* What you will do *
1. Could you repeat the forum discussion about people ruining themselves to fit in, between "To add to your" and "follow a religion.", inclusive, switching "integrity" to "dignity"?
2. Can you carry on the forum discussion about people ruining themselves to fit in from where it stops?

[Provided passage Boundary: Start]

How would you define “ruin themselves”?

RealEyesRealizeRealLies's avatar

No doubt @gailcalled

Perhaps the best “cure” is a good example from others.

perspicacious's avatar

Caring and intelligent parents.

Tachys's avatar

You can only hope they grow out of it.

RealEyesRealizeRealLies's avatar

@gailcalled “What”?

Define “ruin themselves”... that’s what.

i mean… what does that mean?
my father thinks i ruined myself for pursuing photography instead of computer science

talljasperman's avatar

@gailcalled @lillycoyote To take a job or career that one doesn’t want. Or to not leave a group when one is not welcome. Have a girlfriend when both of you do not like each other… submitting to peer pressure. Going to university when you don’t know what you want to take then failing out and having a large student loan.

lillycoyote's avatar

@talljasperman, do you have any examples of what you are talking about? It is very common, it is human nature for many people to want to be accepted and to belong, at least to feel that they do. What’s constitutes “ruining” oneself in order to be accepted? Anything truly taken to an real extreme might be evidence of a mental illness or disorder but it is not necessarily true in all cases.

wordsmythe's avatar

To add to your list @talljasperman: To give up their integrity to follow the crowd. To go into drugs or alcohol rather than be uncool. To give up their families to follow a religion.
They do it because they value other’s opinions more than their own. The cure is the opposite.

lillycoyote's avatar

@talljasperman I don’t think those kind of things really indicate a mental illness, just a strong need to be accepted and to belong. In some people the need is just stronger than others. I think in some cases, the need to belong and to be accepted can so strong that it can become pathological and cause people to do things that are not good for them, are self-destructive and violate their own moral and ethical precepts. It can be very sad and frustrating to watch people do that.

[Provided passage Boundary: End]
[Information provided Boundary: Start]

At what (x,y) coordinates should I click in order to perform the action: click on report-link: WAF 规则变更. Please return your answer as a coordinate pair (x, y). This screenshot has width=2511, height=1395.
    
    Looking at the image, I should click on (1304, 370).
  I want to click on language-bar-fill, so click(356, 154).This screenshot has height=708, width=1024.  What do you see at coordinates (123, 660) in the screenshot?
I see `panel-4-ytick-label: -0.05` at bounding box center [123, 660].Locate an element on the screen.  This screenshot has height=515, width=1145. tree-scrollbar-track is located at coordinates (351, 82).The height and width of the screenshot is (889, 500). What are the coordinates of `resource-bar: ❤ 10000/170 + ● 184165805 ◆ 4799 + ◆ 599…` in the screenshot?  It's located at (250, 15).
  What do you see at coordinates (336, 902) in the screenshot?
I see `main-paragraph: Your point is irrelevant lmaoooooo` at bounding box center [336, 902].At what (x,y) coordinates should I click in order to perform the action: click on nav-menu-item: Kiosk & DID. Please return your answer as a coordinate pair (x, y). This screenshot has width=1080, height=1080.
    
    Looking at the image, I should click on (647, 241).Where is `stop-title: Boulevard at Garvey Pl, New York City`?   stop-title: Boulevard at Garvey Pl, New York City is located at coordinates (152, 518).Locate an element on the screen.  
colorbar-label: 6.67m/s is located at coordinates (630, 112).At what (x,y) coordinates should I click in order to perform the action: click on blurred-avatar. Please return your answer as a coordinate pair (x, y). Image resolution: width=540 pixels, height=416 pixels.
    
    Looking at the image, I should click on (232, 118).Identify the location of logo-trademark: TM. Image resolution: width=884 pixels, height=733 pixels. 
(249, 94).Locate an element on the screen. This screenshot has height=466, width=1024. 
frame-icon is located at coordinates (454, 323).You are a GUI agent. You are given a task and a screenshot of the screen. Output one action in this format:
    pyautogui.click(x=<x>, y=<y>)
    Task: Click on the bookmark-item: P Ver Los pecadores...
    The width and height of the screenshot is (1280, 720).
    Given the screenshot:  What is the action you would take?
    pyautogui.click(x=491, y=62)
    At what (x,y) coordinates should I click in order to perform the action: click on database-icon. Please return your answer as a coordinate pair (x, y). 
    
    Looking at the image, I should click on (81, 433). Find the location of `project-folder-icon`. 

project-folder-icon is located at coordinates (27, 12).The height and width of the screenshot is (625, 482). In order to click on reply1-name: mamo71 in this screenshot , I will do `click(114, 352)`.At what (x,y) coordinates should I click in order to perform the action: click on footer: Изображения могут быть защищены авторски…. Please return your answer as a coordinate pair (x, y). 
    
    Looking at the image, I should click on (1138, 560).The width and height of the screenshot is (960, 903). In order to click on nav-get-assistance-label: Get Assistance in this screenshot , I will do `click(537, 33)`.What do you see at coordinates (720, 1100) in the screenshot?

[Information provided Boundary: End]

* Answers for this exercise *
1.
To add to your list @talljasperman: To give up their dignity to follow the crowd. To go into drugs or alcohol rather than be uncool. To give up their families to follow a religion.

2.
linguaphile's avatar

I don’t think it’s a mental illness either, but more of an insecurity.

jrpowell's avatar

The mental illness is thinking you can change a teenager. Best to distance yourself and prepare yourself to help pick up the pieces.

smilingheart1's avatar

The problem with this affliction is that you can’t see yourself. You live blind to what drives you.

Paradox25's avatar

I’m not sure what the answer is but this is a great question. I had a little conformist streak (or at least the wannabe kind) when I was a teen but not before that, and I realized shortly after getting out of high that if others like you for the wrong reasons than you’ve accomplished nothing meaningful to yourself.

I don’t have my own kid/s but my nephew is as close to being one as I’ve ever had and I always tell him not to do something if it doesn’t feel right or to modify what interests him because of how he wants to be perceived by others. I hope that these seeds stay planted when he becomes a teen himself (not far from now).